> Task inputs:
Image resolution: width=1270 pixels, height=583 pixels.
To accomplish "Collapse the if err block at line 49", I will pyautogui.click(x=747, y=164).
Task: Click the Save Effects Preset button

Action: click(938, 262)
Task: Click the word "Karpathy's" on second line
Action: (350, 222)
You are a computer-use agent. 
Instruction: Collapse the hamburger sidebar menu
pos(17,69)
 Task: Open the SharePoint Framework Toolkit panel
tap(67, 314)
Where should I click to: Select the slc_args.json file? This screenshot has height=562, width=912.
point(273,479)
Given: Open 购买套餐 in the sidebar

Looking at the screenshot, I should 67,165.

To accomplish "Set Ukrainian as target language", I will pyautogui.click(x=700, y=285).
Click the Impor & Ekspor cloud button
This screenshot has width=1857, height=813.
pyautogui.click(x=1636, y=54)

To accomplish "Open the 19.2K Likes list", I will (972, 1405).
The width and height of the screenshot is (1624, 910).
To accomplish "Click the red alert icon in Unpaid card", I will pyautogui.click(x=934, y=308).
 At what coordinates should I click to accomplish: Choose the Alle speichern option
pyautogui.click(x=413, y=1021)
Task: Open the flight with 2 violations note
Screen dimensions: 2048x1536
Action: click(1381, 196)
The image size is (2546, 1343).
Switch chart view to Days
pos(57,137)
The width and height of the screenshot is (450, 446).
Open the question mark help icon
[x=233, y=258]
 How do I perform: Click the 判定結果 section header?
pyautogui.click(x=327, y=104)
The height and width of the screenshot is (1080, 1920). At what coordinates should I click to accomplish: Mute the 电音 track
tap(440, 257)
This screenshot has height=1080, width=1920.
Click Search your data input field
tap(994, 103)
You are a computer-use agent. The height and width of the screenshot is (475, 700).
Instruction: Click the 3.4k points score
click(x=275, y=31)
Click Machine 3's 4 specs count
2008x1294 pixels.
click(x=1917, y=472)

> Exercise task: Render the lines above as a Markdown table with the columns No. and Line, numbering each row and giving one line per row. Omit the blank lines.

> Output of the exercise:
| No. | Line |
|---|---|
| 1 | Image resolution: width=1270 pixels, height=583 pixels. |
| 2 | To accomplish "Collapse the if err block at line 49", I will pyautogui.click(x=747, y=164). |
| 3 | Task: Click the Save Effects Preset button |
| 4 | Action: click(938, 262) |
| 5 | Task: Click the word "Karpathy's" on second line |
| 6 | Action: (350, 222) |
| 7 | You are a computer-use agent.  |
| 8 | Instruction: Collapse the hamburger sidebar menu |
| 9 | pos(17,69) |
| 10 |  Task: Open the SharePoint Framework Toolkit panel |
| 11 | tap(67, 314) |
| 12 | Where should I click to: Select the slc_args.json file? This screenshot has height=562, width=912. |
| 13 | point(273,479) |
| 14 | Given: Open 购买套餐 in the sidebar |
| 15 | Looking at the screenshot, I should 67,165. |
| 16 | To accomplish "Set Ukrainian as target language", I will pyautogui.click(x=700, y=285). |
| 17 | Click the Impor & Ekspor cloud button |
| 18 | This screenshot has width=1857, height=813. |
| 19 | pyautogui.click(x=1636, y=54) |
| 20 | To accomplish "Open the 19.2K Likes list", I will (972, 1405). |
| 21 | The width and height of the screenshot is (1624, 910). |
| 22 | To accomplish "Click the red alert icon in Unpaid card", I will pyautogui.click(x=934, y=308). |
| 23 |  At what coordinates should I click to accomplish: Choose the Alle speichern option |
| 24 | pyautogui.click(x=413, y=1021) |
| 25 | Task: Open the flight with 2 violations note |
| 26 | Screen dimensions: 2048x1536 |
| 27 | Action: click(1381, 196) |
| 28 | The image size is (2546, 1343). |
| 29 | Switch chart view to Days |
| 30 | pos(57,137) |
| 31 | The width and height of the screenshot is (450, 446). |
| 32 | Open the question mark help icon |
| 33 | [x=233, y=258] |
| 34 |  How do I perform: Click the 判定結果 section header? |
| 35 | pyautogui.click(x=327, y=104) |
| 36 | The height and width of the screenshot is (1080, 1920). At what coordinates should I click to accomplish: Mute the 电音 track |
| 37 | tap(440, 257) |
| 38 | This screenshot has height=1080, width=1920. |
| 39 | Click Search your data input field |
| 40 | tap(994, 103) |
| 41 | You are a computer-use agent. The height and width of the screenshot is (475, 700). |
| 42 | Instruction: Click the 3.4k points score |
| 43 | click(x=275, y=31) |
| 44 | Click Machine 3's 4 specs count |
| 45 | 2008x1294 pixels. |
| 46 | click(x=1917, y=472) |